L’IMPRONTA DELL’INCONSCIO – L’elettroencefalogramma fu inventato nel 1929, 10 anni prima della morte di Freud, un lasso di tempo troppo breve perché potesse apprezzarne le potenzialità cliniche, ma il suo genio deduttivo lo portò ugualmente a capire che esistono processi psicologici inconsci governati da proprie regole cognitive che esercitano un’azione diretta su quelli consci e quando si rendono espliciti portano a un’organizzazione conflittuale della psiche. Il passaggio successivo è dimostrare che questi conflitti si esplicitano anche sulla struttura cerebrale e questo allora non lo poteva fare.

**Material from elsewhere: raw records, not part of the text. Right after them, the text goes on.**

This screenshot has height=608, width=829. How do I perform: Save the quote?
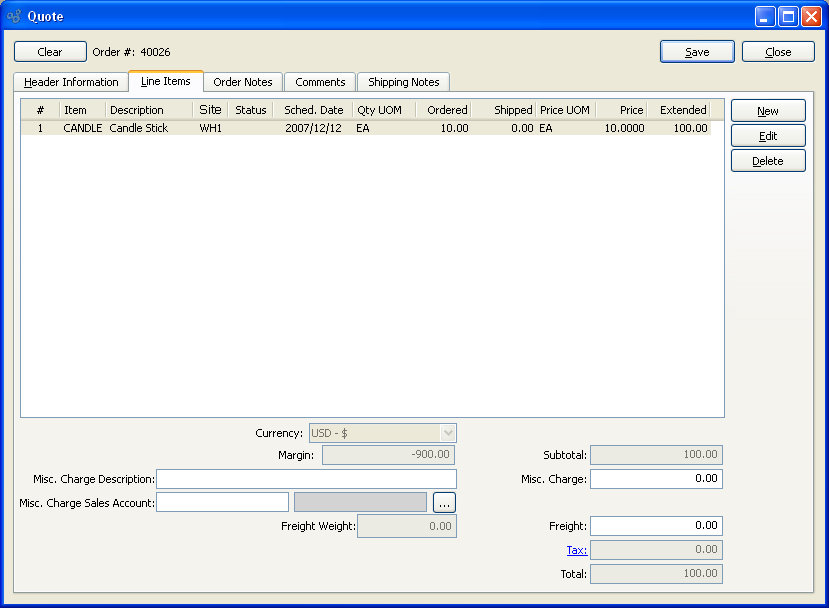click(697, 52)
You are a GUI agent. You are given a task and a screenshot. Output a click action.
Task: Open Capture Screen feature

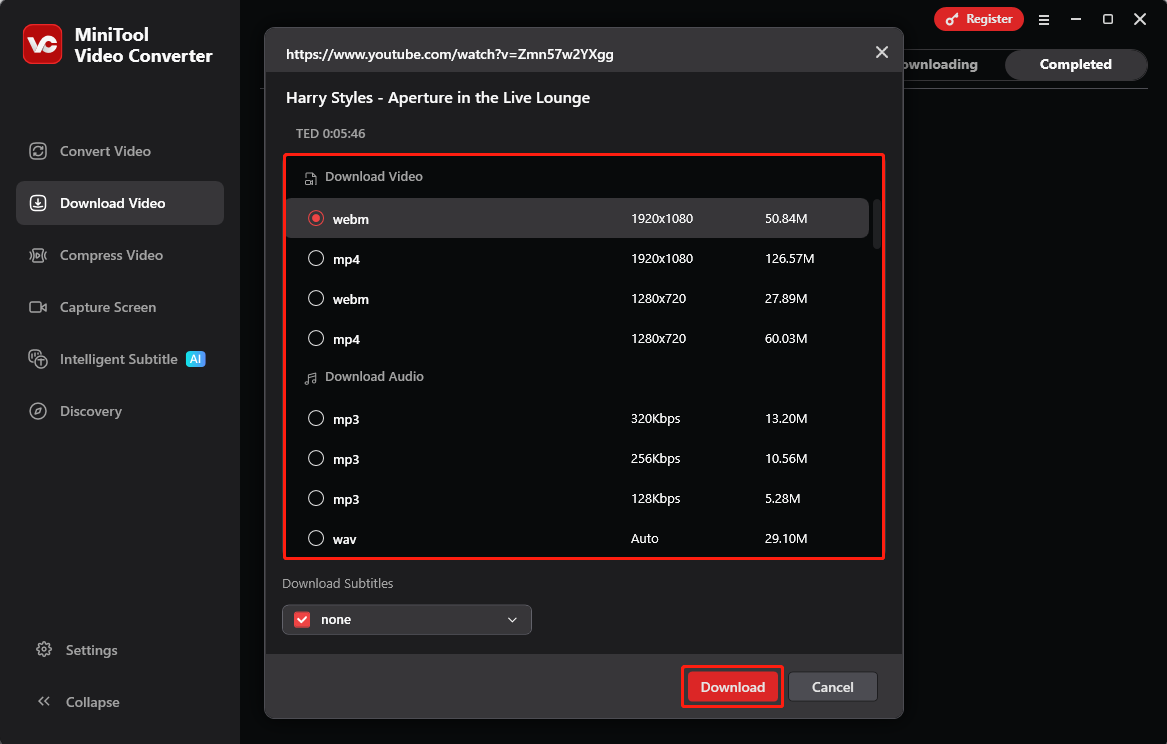tap(110, 307)
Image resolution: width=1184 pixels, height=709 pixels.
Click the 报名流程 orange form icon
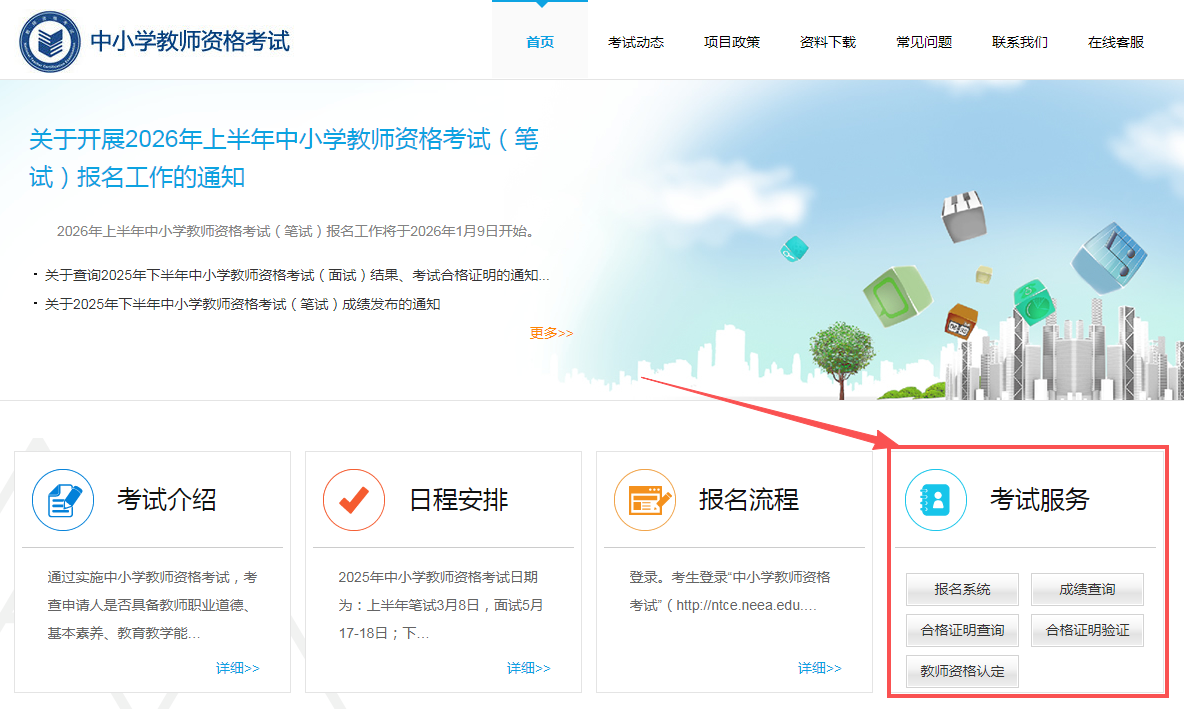pyautogui.click(x=645, y=500)
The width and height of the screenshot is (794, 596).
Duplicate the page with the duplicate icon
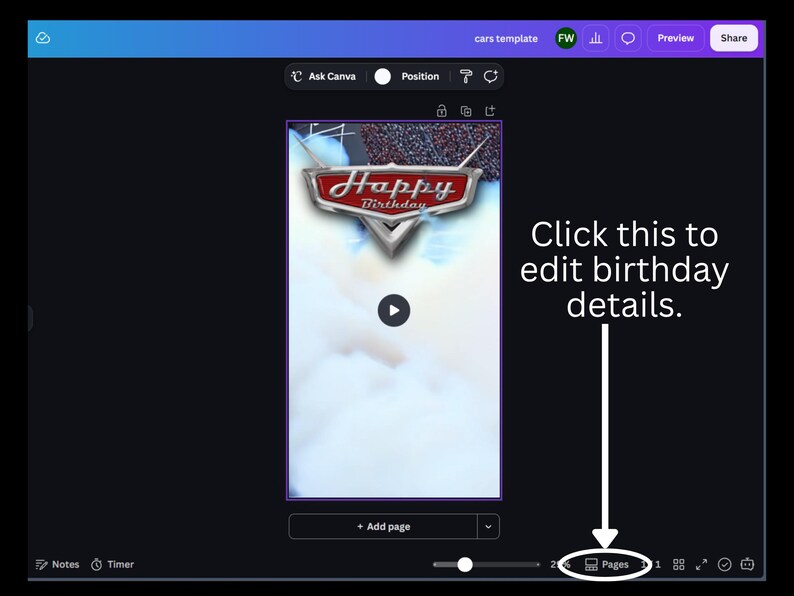tap(466, 110)
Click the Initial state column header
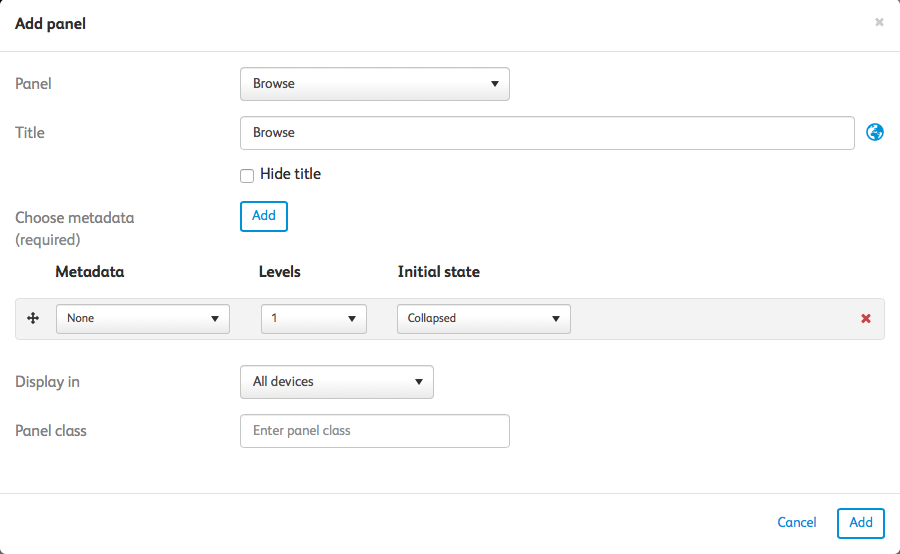 [x=438, y=272]
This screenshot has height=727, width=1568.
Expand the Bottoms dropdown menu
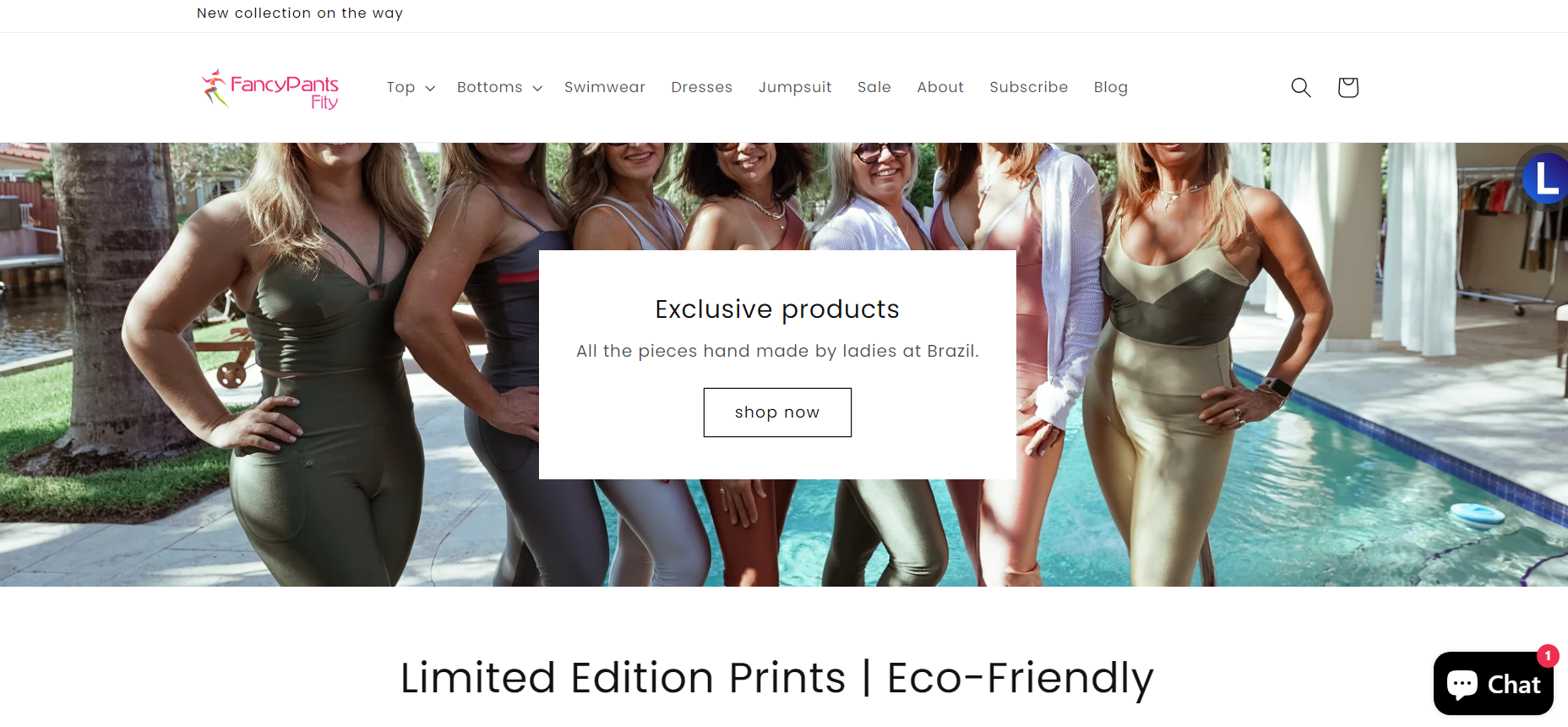(x=490, y=87)
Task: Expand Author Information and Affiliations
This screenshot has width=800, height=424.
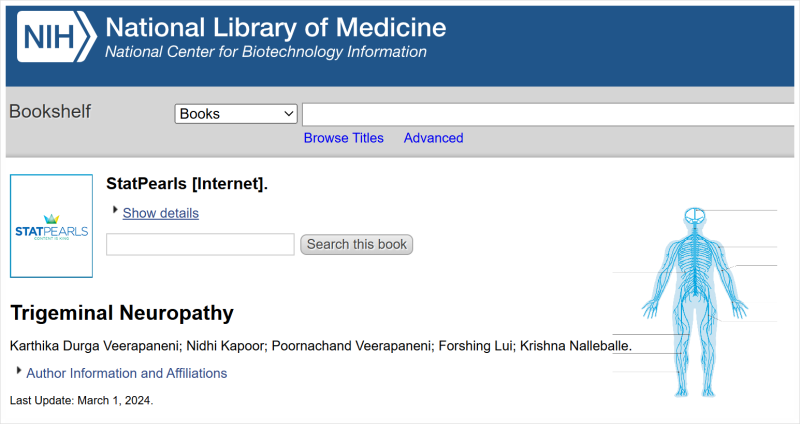Action: 126,373
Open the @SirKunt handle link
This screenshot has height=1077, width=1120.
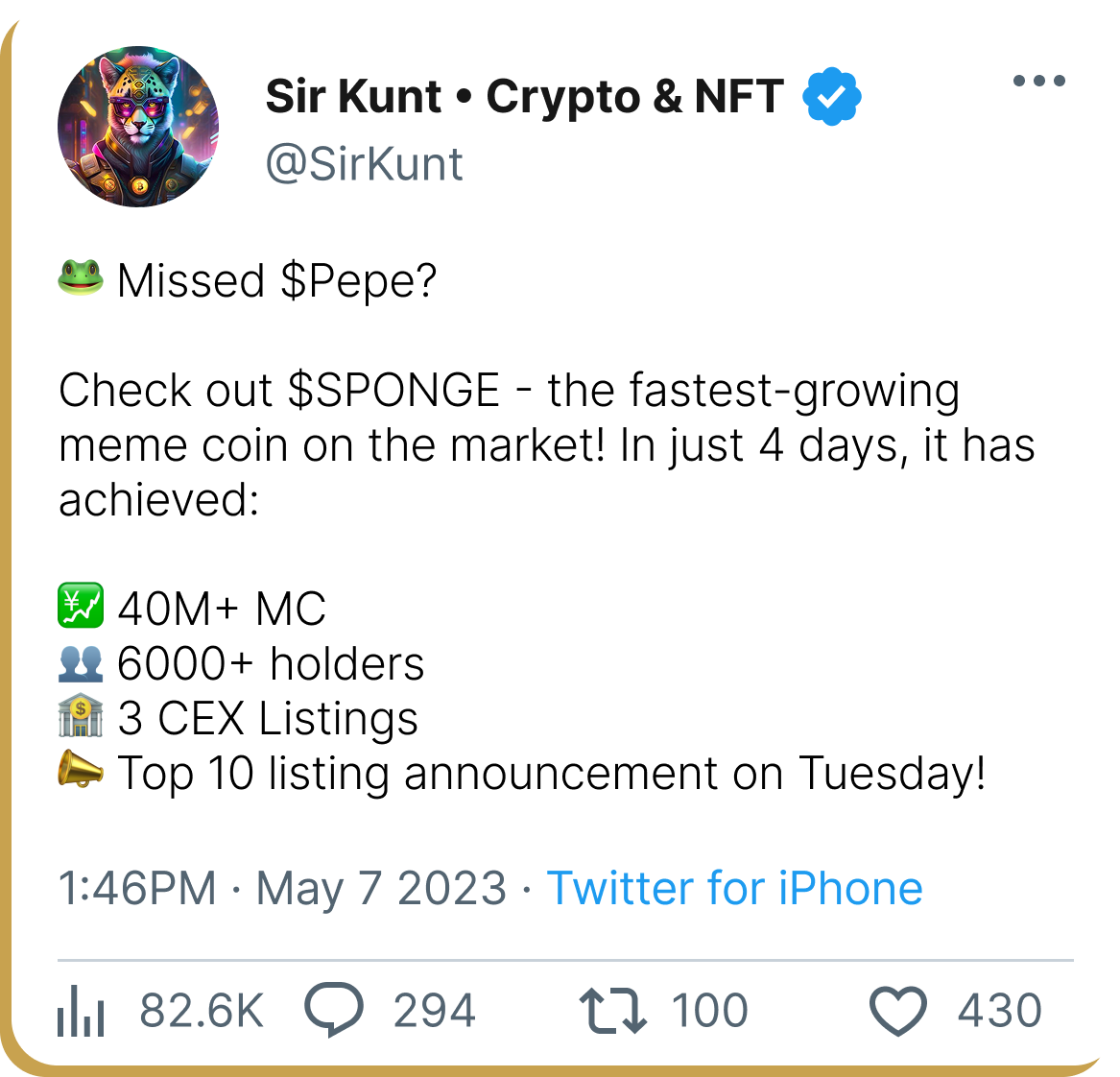point(364,164)
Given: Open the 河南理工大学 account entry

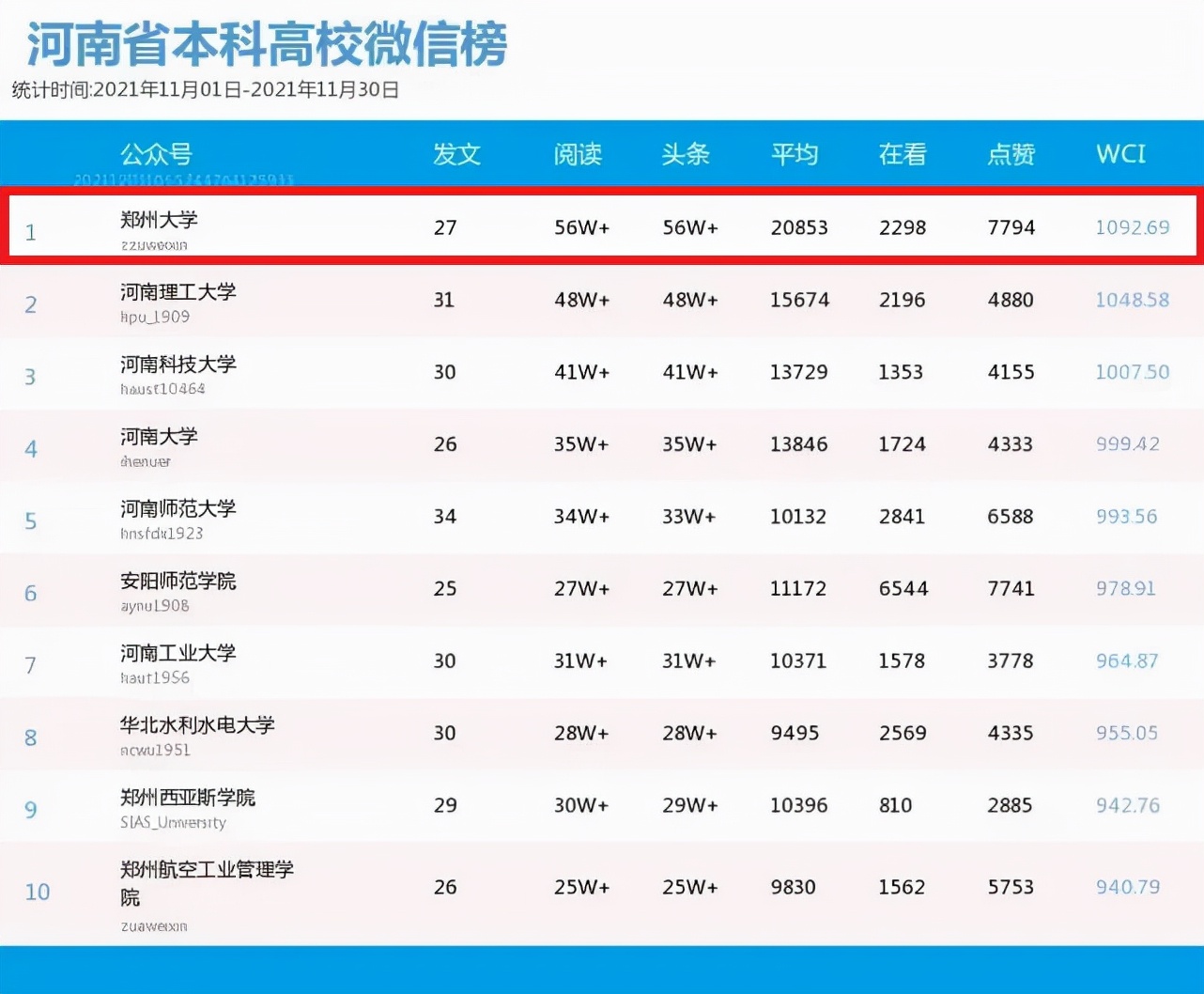Looking at the screenshot, I should tap(178, 293).
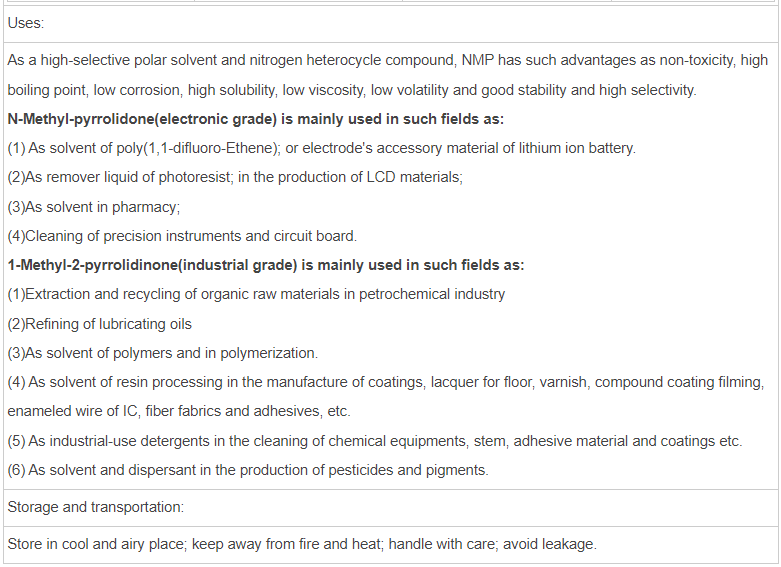Click the "Uses:" section header
The height and width of the screenshot is (567, 781).
(26, 22)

Oggi psicoanalisi, psicologia cognitiva e neuroscienze convergono sempre di più nel dimostrare l’importanza dei meccanismi inconsci che, come pensava il padre della psicoanalisi, connettono psiche e cervello.
LE CONFERME VANNO ACCUMULANDOSI – «La psicoterapia dinamica, basata sugli stessi principi della psicoanalisi – spiega Claudio Mencacci, Direttore del Dipartimento di Neuroscienze del Fatebenefratelli di Milano – presuppone che il comportamento sia plasmato dalle passate esperienze, da determinati genetiche e dalla situazione del momento, riconoscendo il significativo effetto esercitato sulla psiche dalle nostre motivazioni». Le conferme delle basi biologiche di psicoterapie e trattamenti psicodinamici continuano ad accumularsi e sono ormai almeno una decina gli studi clinici controllati che lo testimoniano: quello pubblicato nel 2009 su Science dai ricercatori del Karolinska Institutet di Stoccolma ha evidenziato come anche attività mentali del tutto normali possano cambiare la nostra struttura cerebrale. Bastano 5 settimane di esercizi mirati di memoria per determinare cambiamenti quantificabili dell’attività recettoriale dopaminergica della corteccia cerebrale prefrontale e parietale.
A FREUD MANCAVA LA RISONANZA FUNZIONALE – Oggi abbiamo ottimi strumenti come la risonanza magnetica funzionale che gli avrebbe fornito le conferme che gli mancavano perché fa vedere il funzionamento di un’area cerebrale in relazione all’alterazione che la interessa. «Uno studio olandese pubblicato l’anno scorso su Biological Psychiatry – conclude Mencacci – ha confermato che nei soggetti con depressione e ansia l’importante struttura cerebrale chiamata ipotalamo si riduce e ciò potrebbe costituire un comune fattore di vulneralibilità nelle due malattie. Inoltre, l’alterata attivazione delle aree dell’insula e dell’amigdala che si osserva in questi soggetti si correla alla loro anomala reattività che è ridotta per gli stimoli positivi (per esempio le lodi) e aumentata per gli stimoli negativi (rimproveri). In questo studio gli stimoli verbali non erano subliminali, ma come non pensare che questa incapacità a gestire le informazioni emotive non sia legata da una parte a deficit neurobiologici e dall’altra a conflitti inconsci o, meglio ancora, alle interconnessioni che ci sono fra loro?».